[Saved data entries]
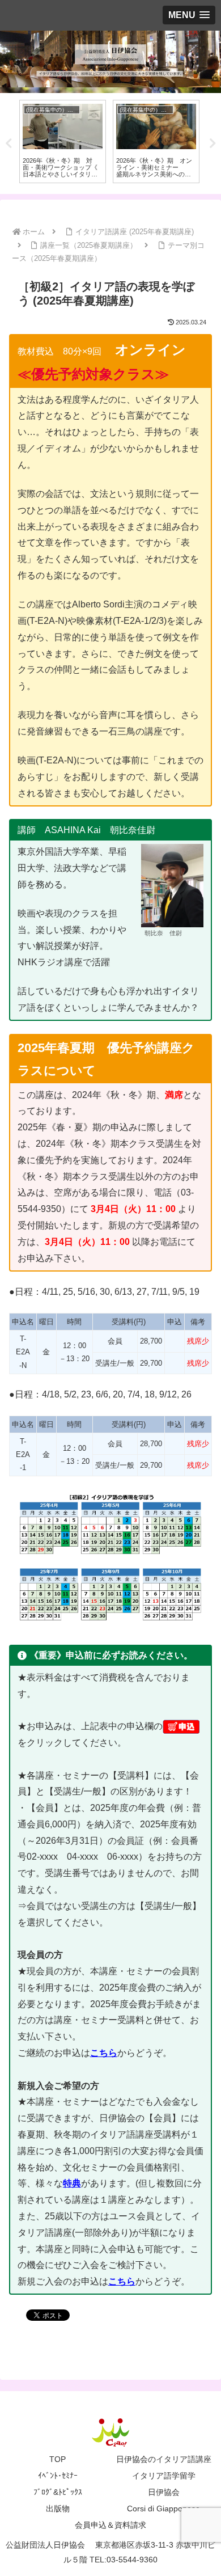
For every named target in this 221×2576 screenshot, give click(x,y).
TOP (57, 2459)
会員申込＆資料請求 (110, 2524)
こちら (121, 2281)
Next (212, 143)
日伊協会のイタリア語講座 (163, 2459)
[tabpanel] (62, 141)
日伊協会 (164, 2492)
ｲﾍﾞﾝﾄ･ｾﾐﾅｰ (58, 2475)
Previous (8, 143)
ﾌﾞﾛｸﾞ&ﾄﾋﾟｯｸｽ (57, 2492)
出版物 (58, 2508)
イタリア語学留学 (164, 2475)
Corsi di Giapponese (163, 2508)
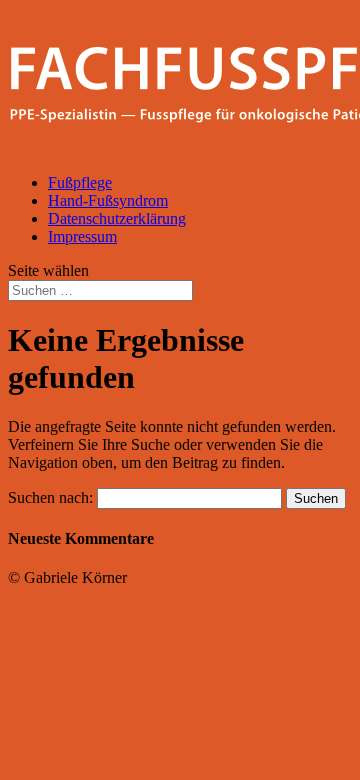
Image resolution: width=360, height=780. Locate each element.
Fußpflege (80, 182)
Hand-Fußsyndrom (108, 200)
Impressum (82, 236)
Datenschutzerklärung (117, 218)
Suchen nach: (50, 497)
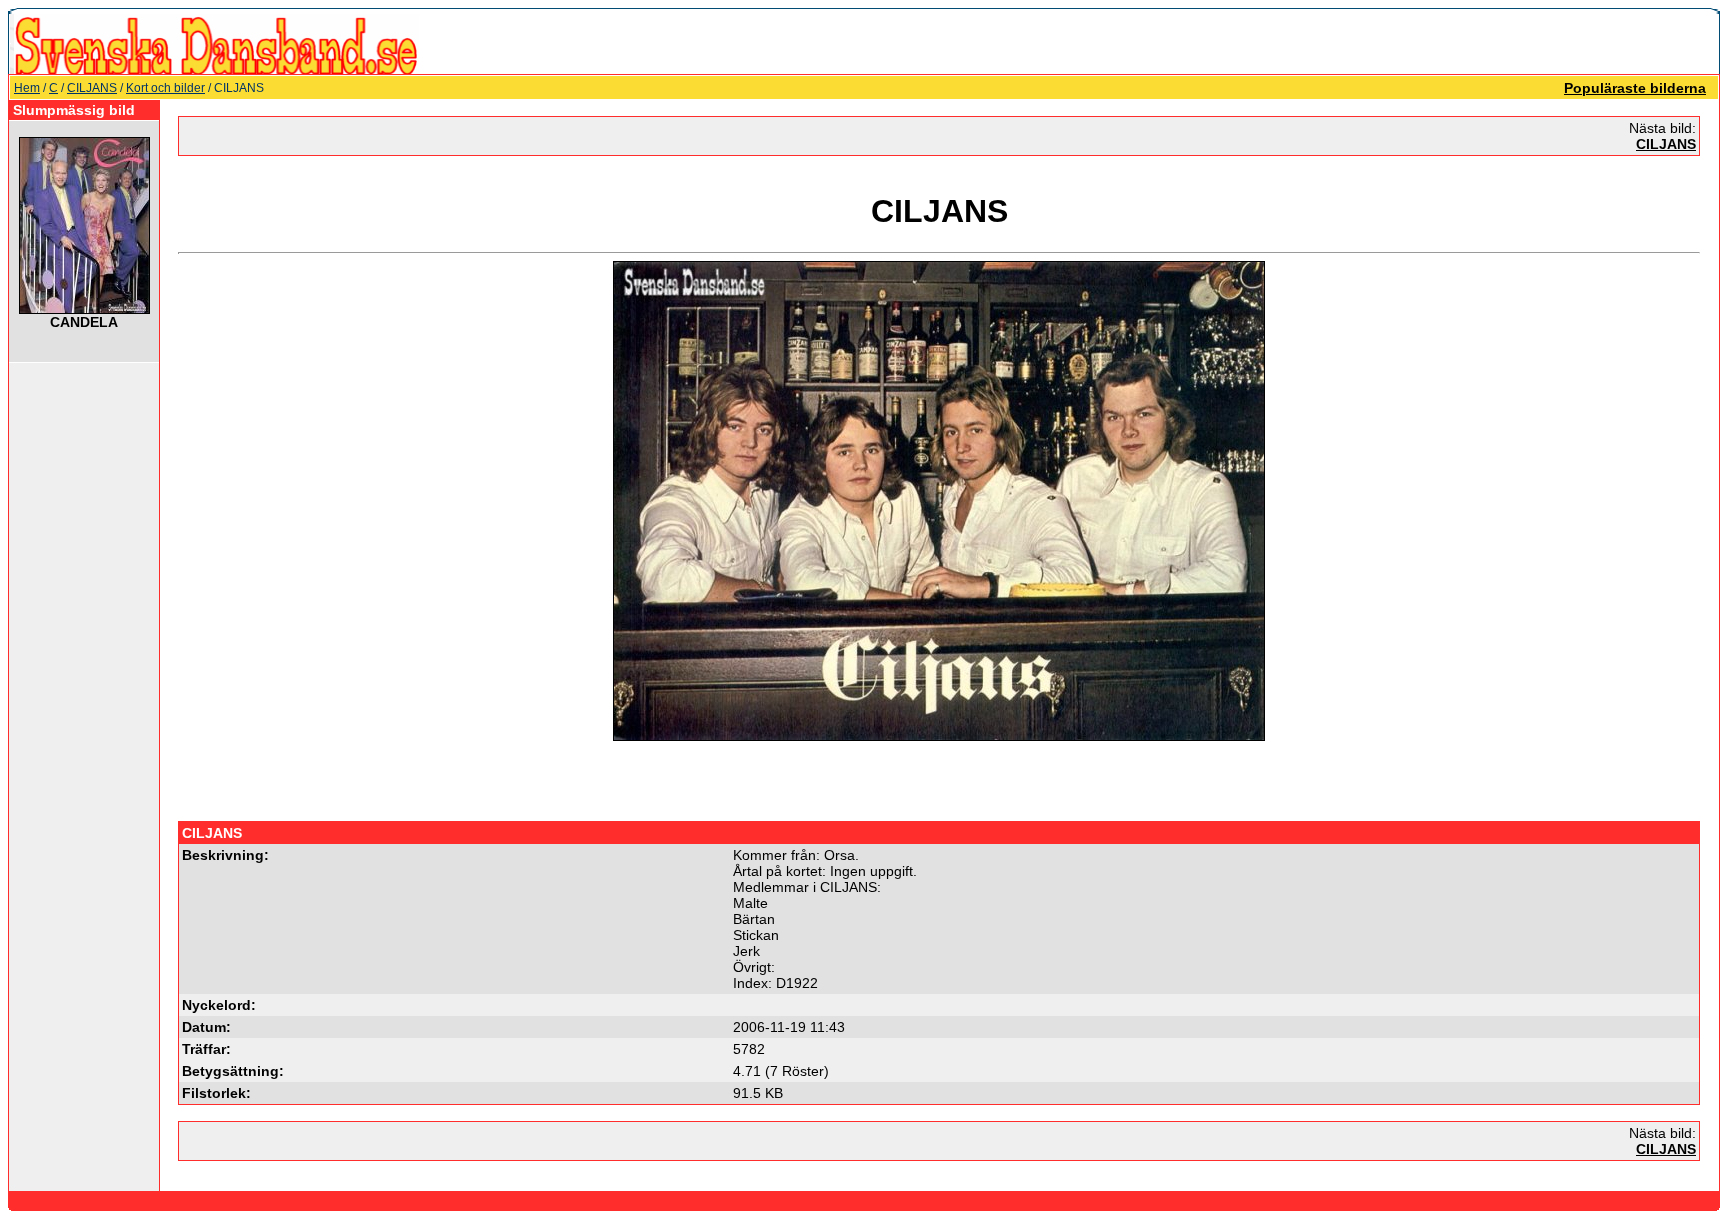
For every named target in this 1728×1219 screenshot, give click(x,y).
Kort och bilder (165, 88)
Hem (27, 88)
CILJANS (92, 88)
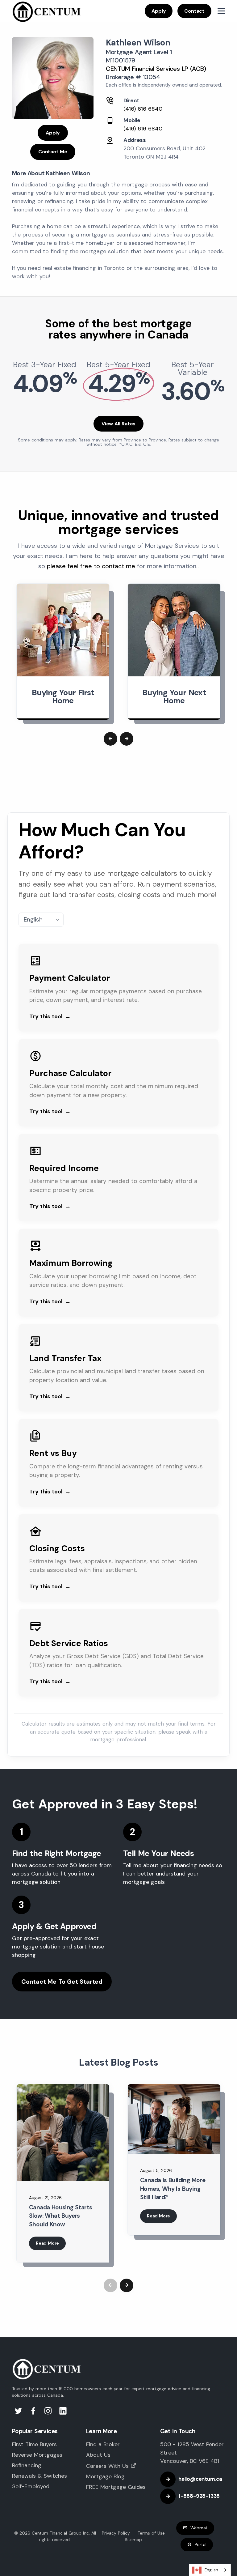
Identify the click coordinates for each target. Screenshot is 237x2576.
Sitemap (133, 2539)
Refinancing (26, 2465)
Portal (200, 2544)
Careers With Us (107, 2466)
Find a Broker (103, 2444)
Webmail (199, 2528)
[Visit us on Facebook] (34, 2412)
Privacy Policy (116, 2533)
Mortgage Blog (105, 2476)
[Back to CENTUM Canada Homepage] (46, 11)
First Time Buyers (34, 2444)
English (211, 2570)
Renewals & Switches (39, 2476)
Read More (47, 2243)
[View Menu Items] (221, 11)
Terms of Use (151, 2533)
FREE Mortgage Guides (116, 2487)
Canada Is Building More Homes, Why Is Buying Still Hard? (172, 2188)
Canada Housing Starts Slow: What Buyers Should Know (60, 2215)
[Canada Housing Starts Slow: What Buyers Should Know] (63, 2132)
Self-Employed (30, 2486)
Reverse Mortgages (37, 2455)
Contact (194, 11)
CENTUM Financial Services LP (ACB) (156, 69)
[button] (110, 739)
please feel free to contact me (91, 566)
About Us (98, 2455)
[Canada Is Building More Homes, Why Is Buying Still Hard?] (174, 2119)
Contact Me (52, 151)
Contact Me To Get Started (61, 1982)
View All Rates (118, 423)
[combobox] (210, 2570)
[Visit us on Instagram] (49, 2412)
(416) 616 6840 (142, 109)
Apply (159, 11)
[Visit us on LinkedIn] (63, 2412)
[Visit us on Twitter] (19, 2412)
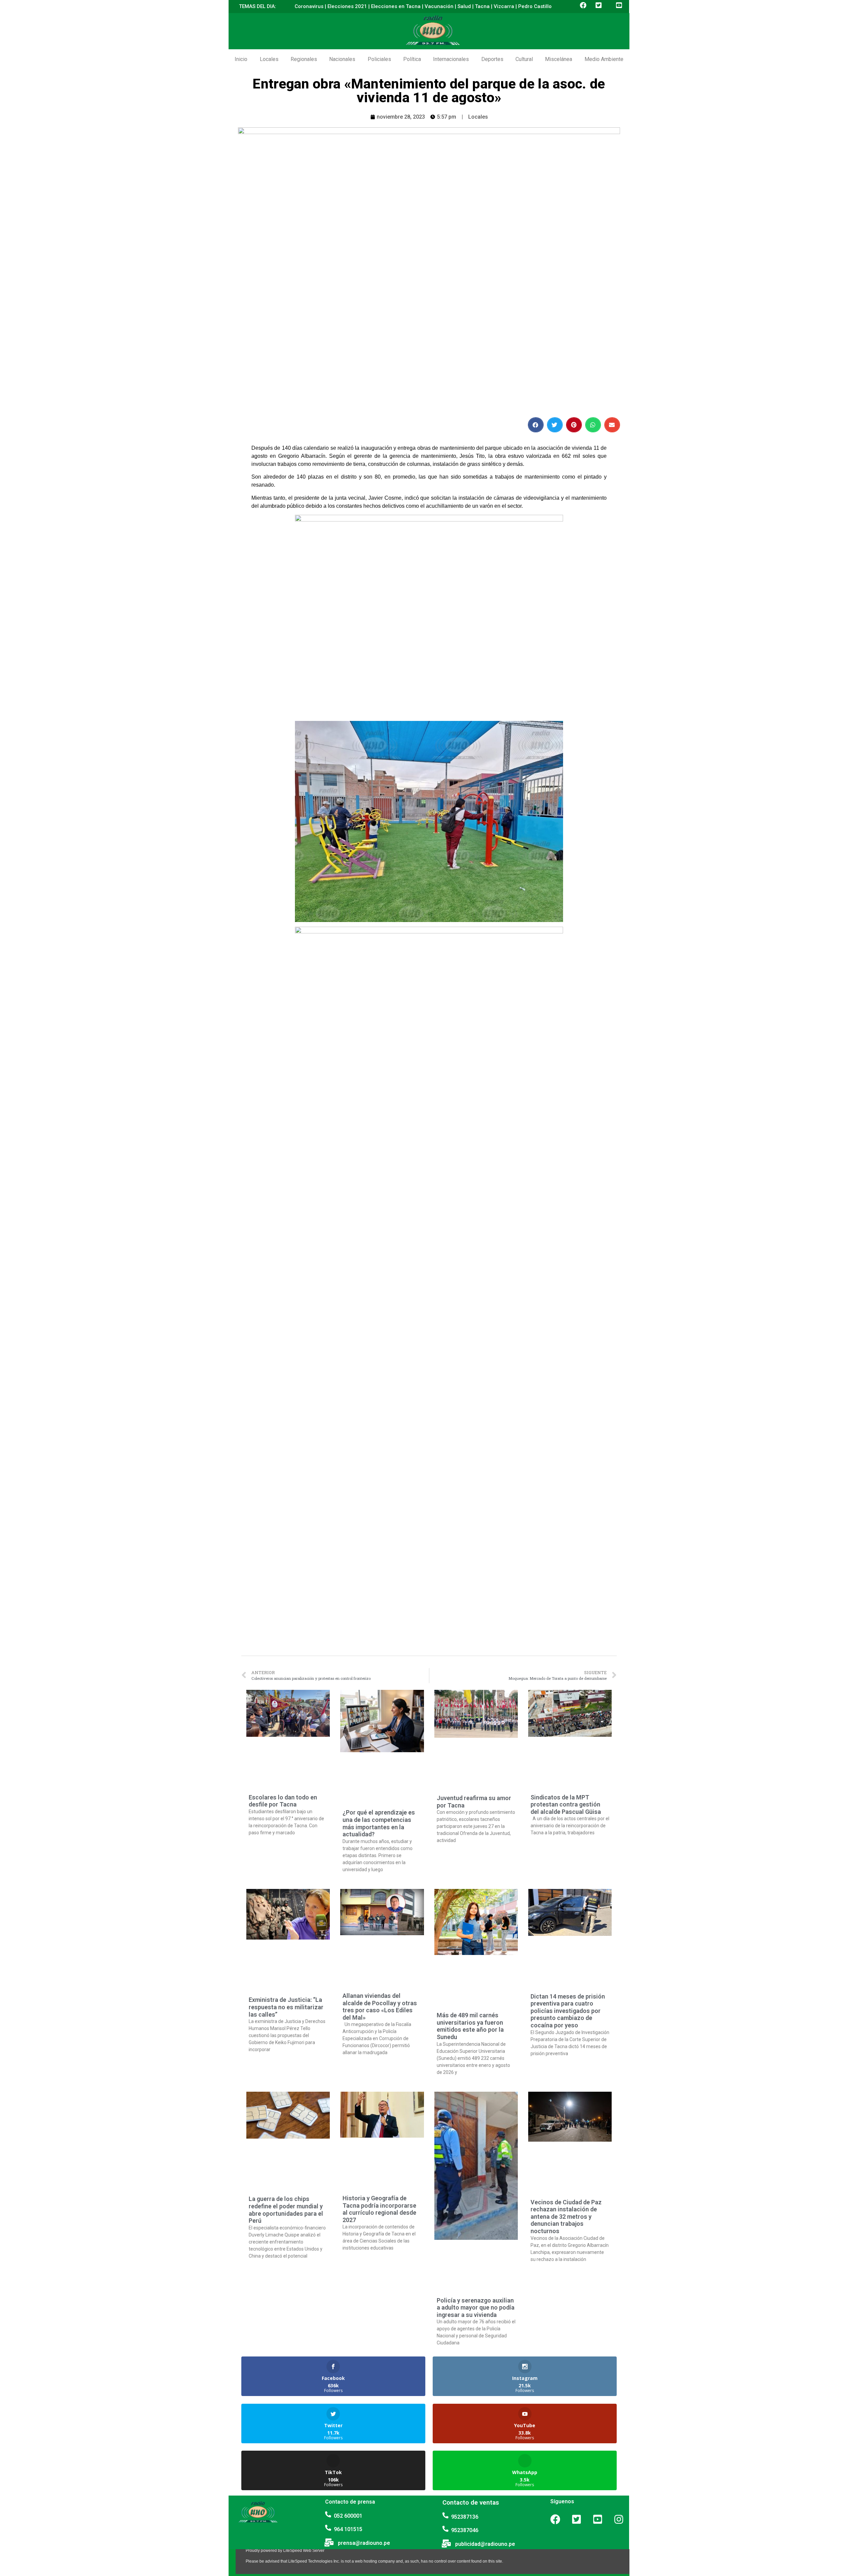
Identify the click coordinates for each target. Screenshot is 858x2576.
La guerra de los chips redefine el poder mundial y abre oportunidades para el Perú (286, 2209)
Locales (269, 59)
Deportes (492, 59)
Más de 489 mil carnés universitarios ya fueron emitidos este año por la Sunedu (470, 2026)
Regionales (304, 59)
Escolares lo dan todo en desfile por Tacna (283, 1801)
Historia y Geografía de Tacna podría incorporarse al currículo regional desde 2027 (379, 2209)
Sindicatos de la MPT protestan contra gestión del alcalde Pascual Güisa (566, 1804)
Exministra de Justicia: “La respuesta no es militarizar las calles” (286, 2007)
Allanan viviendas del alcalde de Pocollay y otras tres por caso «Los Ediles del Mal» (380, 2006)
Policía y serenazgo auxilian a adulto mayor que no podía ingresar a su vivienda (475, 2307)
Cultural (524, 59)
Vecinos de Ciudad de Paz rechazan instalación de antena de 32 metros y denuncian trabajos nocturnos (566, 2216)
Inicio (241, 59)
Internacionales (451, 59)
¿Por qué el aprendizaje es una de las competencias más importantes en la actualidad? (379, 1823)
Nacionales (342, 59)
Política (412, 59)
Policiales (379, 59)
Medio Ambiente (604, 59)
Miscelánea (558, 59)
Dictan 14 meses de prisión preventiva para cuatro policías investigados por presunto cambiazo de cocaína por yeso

EXERCISE AIM:
Retype the data in full. Images do not go in the copy.

SOLVED EXERCISE:
For every named target in this 221×2576 screenshot, give click(x,y).
TOP (57, 2459)
会員申込＆資料請求 (110, 2524)
こちら (121, 2281)
Next (212, 143)
日伊協会のイタリア語講座 (163, 2459)
[tabpanel] (62, 141)
日伊協会 (164, 2492)
ｲﾍﾞﾝﾄ･ｾﾐﾅｰ (58, 2475)
Previous (8, 143)
ﾌﾞﾛｸﾞ&ﾄﾋﾟｯｸｽ (57, 2492)
出版物 (58, 2508)
イタリア語学留学 (164, 2475)
Corsi di Giapponese (163, 2508)
Image resolution: width=360, height=780. Locate each element.
Fußpflege (80, 182)
Hand-Fußsyndrom (108, 200)
Impressum (82, 236)
Datenschutzerklärung (117, 218)
Suchen nach: (50, 497)
For every named target in this 1728×1219 screenshot, give click(x,y).
Kort och bilder (165, 88)
Hem (27, 88)
CILJANS (92, 88)
Identify the click coordinates for each target. Screenshot is 237x2576.
Sitemap (133, 2539)
Refinancing (26, 2465)
Portal (200, 2544)
Careers With Us (107, 2466)
Find a Broker (103, 2444)
Webmail (199, 2528)
[Visit us on Facebook] (34, 2412)
Privacy Policy (116, 2533)
Mortgage Blog (105, 2476)
[Back to CENTUM Canada Homepage] (46, 11)
First Time Buyers (34, 2444)
English (211, 2570)
Renewals & Switches (39, 2476)
Read More (47, 2243)
[View Menu Items] (221, 11)
Terms of Use (151, 2533)
FREE Mortgage Guides (116, 2487)
Canada Is Building More Homes, Why Is Buying Still Hard? (172, 2188)
Canada Housing Starts Slow: What Buyers Should Know (60, 2215)
[Canada Housing Starts Slow: What Buyers Should Know] (63, 2132)
Self-Employed (30, 2486)
Reverse Mortgages (37, 2455)
Contact (194, 11)
CENTUM Financial Services LP (ACB) (156, 69)
[button] (110, 739)
please feel free to contact me (91, 566)
About Us (98, 2455)
[Canada Is Building More Homes, Why Is Buying Still Hard?] (174, 2119)
Contact Me (52, 151)
Contact Me To Get Started (61, 1982)
View All Rates (118, 423)
[combobox] (210, 2570)
[Visit us on Instagram] (49, 2412)
(416) 616 6840 (142, 109)
Apply (159, 11)
[Visit us on LinkedIn] (63, 2412)
[Visit us on Twitter] (19, 2412)
Identify the click coordinates for each target. Screenshot is 858x2576.
La guerra de los chips redefine el poder mundial y abre oportunidades para el Perú (286, 2209)
Locales (269, 59)
Deportes (492, 59)
Más de 489 mil carnés universitarios ya fueron emitidos este año por la Sunedu (470, 2026)
Regionales (304, 59)
Escolares lo dan todo en desfile por Tacna (283, 1801)
Historia y Geografía de Tacna podría incorporarse al currículo regional desde 2027 (379, 2209)
Sindicatos de la MPT protestan contra gestión del alcalde Pascual Güisa (566, 1804)
Exministra de Justicia: “La respuesta no es militarizar las calles” (286, 2007)
Allanan viviendas del alcalde de Pocollay y otras tres por caso «Los Ediles del Mal» (380, 2006)
Policía y serenazgo auxilian a adulto mayor que no podía ingresar a su vivienda (475, 2307)
Cultural (524, 59)
Vecinos de Ciudad de Paz rechazan instalación de antena de 32 metros y denuncian trabajos nocturnos (566, 2216)
Inicio (241, 59)
Internacionales (451, 59)
¿Por qué el aprendizaje es una de las competencias más importantes en la actualidad? (379, 1823)
Nacionales (342, 59)
Política (412, 59)
Policiales (379, 59)
Medio Ambiente (604, 59)
Miscelánea (558, 59)
Dictan 14 meses de prisión preventiva para cuatro policías investigados por presunto cambiazo de cocaína por yeso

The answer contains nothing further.